2. If you use a refractor astro scope "straight through" the image will be upside down, so you need to somehow invert the image so up-down is correct and MAY also want to revert the image, correcting so right and left are properly oriented. A commercially available 1.25" or 2" aperture "diagonal" mirror or prism will accomplish the "invert" function and is the most cost effective way to go with a refractor. The eagle in the scope image will be facing the opposite way, left and right, but will be upright. Some folks do not mind this, others do. Right angle diagonals simply slip into the scope focuser tube and the eyepiece used is then inserted into the diagonal to view at right angles.
3. if you want a fully "correct" image with a refractor, there are several good options, but none are particularly simple or cheap.
a. A straight-through (with offset) Porro prism cluster can be purchased that will fit in a 1.25" focuser tube and hold the eyepiece for "correct viewing". This is a good solution, but requires the telescope to have a long travel focuser to allow enough "in" travel to accommodate the optical path length of the Porro prism pair cluster to reach infinity focus with your eyepiece. I've made scopes that use this prism scheme with a surplus 7 x 50 binocular Porro prism cluster ($15 or so) built within the homemade main scope tube. There is also a Porro Type 2 prism that does the same thing, but is arranged differently for easier use in a homemade spotting scope. See this archived thread from Cloudy Nights site for a 2" diameter Porro Type 2 prism cemented up using two Porro-Abbe prisms. This type can also be cemented up from 4 identical common right angle prisms. https://www.cloudynights.com/topic/185367-surplus-shed-127700mm-rftspotter/#entry2391788
Many commercial spotters use Porro prisms with the two prism sets separated so that moving the prisms apart and together changes focus..
b. Sometimes, the Porro prism erecting system is followed by a "half penta prism" that serves to change the viewing angle to 45˚. Pentax PF spotters use this scheme. It works well, but cuts into edge of field illumination for close viewing distances.
c. A separate 45˚ prism can slip into the refractor focuser and give a fully corrected image. These are Schmidt prisms and are in the category of "roof prism" design. The "roof" is simply a right angle reflective portion of the back of the prism where light on the left is reflected right and right to left by total internal reflection. Schmidt prisms are sometimes incorrectly called Amici prisms.
d. An Amici prism is a right angle roof prism that again gives a fully corrected image, but is viewable by looking at 90˚ from the telescope axis. The Amici prism is commercially available in both 1.25" and 2" focal tube diameters and can slip into the telescope focuser tube and will hold different eyepieces for viewing. Like the Porro prism cluster and Schmidt prism, the Amici prism requires more "in" focuser travel than straight through "inverted" viewing, but needs less "in" travel than the insertable Porro or Schmidt prism erectors.
e. The Schmidt-Pechan prism is common in roof prism binoculars and some other prism types are occasionally utilized (Leitz Trinovid), but those are rarely seen in refractor erecting systems.

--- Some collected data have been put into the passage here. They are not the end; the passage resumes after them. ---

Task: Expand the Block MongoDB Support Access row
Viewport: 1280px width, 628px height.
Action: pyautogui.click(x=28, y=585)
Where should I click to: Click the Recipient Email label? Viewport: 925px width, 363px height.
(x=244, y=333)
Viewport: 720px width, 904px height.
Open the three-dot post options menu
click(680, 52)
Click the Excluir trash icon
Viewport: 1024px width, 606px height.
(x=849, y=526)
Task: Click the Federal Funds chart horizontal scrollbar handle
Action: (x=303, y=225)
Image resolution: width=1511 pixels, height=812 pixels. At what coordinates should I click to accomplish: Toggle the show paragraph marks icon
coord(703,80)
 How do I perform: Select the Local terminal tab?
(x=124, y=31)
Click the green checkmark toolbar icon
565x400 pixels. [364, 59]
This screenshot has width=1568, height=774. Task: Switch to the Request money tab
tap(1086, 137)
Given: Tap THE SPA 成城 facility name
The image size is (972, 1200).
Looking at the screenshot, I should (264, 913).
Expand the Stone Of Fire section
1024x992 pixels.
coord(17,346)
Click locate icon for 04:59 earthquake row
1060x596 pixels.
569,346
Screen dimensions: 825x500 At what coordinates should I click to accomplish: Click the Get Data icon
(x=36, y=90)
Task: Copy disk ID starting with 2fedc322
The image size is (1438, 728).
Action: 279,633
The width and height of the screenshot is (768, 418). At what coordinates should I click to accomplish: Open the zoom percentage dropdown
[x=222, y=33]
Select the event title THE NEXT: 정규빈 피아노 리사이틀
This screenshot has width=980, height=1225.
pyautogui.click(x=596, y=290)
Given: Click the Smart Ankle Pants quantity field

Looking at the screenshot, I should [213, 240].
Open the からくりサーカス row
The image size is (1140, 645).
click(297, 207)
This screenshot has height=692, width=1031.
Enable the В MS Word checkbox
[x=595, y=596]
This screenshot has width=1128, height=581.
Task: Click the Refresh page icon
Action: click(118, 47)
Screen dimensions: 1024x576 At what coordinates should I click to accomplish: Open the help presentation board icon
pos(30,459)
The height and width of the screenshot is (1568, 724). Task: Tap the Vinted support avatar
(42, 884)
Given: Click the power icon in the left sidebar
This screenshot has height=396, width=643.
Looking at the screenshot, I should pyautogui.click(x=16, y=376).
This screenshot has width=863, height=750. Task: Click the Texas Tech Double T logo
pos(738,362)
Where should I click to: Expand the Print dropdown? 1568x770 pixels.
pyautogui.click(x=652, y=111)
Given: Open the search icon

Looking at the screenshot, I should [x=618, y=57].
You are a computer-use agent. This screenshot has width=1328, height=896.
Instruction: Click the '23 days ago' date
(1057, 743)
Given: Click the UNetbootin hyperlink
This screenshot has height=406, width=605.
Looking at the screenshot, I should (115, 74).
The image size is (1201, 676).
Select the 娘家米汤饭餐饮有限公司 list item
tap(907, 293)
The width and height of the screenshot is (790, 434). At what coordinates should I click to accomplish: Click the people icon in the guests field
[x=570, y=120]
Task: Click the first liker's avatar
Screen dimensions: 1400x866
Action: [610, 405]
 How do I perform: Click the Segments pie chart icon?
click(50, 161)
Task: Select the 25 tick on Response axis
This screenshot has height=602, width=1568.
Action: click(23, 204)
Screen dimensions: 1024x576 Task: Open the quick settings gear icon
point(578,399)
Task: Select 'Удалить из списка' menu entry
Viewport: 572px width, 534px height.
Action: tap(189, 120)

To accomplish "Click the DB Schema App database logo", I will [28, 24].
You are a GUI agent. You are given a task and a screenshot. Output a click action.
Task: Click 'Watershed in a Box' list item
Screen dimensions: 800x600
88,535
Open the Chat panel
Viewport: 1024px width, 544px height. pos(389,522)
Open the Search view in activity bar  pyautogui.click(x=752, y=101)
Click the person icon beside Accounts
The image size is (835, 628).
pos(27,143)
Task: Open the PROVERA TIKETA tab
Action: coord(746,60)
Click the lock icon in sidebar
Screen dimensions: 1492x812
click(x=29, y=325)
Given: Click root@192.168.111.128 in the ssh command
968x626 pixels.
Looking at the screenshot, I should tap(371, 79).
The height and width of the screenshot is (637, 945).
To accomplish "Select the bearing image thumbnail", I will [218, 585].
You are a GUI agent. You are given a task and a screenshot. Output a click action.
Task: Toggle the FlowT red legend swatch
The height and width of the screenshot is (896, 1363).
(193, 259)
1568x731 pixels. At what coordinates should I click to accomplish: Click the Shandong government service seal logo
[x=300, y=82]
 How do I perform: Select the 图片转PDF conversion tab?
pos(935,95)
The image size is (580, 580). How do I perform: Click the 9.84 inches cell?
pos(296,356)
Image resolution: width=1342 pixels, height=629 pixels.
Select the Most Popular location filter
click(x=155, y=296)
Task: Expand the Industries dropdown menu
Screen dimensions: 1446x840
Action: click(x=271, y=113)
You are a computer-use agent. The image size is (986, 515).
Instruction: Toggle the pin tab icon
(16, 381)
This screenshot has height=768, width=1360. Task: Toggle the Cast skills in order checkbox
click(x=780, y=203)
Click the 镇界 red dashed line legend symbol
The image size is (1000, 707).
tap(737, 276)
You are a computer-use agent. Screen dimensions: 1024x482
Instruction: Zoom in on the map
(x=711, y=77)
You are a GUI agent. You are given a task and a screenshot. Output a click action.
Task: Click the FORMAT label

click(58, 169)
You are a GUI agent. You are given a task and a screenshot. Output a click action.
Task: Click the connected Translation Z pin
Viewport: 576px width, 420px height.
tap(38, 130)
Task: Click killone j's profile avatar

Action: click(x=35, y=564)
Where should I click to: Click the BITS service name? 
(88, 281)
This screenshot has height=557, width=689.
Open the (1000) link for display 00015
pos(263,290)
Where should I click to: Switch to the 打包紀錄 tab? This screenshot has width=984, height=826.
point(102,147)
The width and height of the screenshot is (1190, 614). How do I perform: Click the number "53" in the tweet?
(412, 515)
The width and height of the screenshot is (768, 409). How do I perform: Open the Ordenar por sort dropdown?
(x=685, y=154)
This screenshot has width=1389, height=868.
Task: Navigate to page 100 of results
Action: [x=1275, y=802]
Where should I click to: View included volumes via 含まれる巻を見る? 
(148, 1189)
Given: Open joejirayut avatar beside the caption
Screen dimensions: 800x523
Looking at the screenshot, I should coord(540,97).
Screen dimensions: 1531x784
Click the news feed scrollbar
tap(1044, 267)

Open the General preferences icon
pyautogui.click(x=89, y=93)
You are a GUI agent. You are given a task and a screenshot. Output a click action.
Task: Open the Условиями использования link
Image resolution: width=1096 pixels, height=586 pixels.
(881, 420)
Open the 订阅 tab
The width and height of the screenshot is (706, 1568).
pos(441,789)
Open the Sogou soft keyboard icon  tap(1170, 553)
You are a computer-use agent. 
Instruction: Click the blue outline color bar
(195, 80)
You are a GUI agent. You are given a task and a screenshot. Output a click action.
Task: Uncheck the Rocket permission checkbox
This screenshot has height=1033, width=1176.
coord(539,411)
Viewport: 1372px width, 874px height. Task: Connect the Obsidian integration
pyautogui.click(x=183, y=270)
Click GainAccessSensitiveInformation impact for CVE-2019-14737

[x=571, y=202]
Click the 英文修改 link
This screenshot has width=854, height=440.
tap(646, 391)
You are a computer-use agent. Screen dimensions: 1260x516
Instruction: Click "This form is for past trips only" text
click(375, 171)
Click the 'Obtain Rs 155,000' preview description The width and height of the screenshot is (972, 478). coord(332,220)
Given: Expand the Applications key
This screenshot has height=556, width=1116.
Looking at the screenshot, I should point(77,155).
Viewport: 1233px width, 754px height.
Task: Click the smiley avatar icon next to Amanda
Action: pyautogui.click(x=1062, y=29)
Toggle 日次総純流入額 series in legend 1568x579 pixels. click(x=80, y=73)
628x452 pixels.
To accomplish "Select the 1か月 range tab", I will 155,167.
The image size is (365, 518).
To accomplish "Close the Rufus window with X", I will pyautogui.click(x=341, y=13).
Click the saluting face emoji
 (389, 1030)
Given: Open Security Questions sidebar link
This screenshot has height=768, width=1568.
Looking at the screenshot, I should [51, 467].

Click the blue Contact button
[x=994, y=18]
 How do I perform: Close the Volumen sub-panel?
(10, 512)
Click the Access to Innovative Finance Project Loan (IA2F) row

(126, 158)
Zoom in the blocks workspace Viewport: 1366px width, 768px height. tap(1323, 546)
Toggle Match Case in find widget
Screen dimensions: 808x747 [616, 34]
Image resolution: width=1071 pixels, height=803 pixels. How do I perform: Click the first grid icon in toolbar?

Hope this at least gives you a starting point in your research as to what optics are usable for your eagle viewing. Your nest should provide fascinating views.
 

Binastro

Well-known member
Re post #1.

If the distance is 3200 ft horizontally and 300 ft vertically then the slant distance is less than 3220ft.
0.6 miles and just under 1000m or 1km.

From my experience optimising the observing conditions, i.e. temperature equal inside and outside the building and choosing the best observing conditions is far more important than any degradation from an upright image prism so long as the prism is of good quality.

Becoming a weather observer is important.

My world class astrophotographer friends follow the jetstream speeds just above their location.
If it is 100 mph plus they don't bother to open their observatories.
Even at 50mph it affects the results.
Apparently they can follow the jetstream in real time.
Jetstream speeds can reach 300mph I think.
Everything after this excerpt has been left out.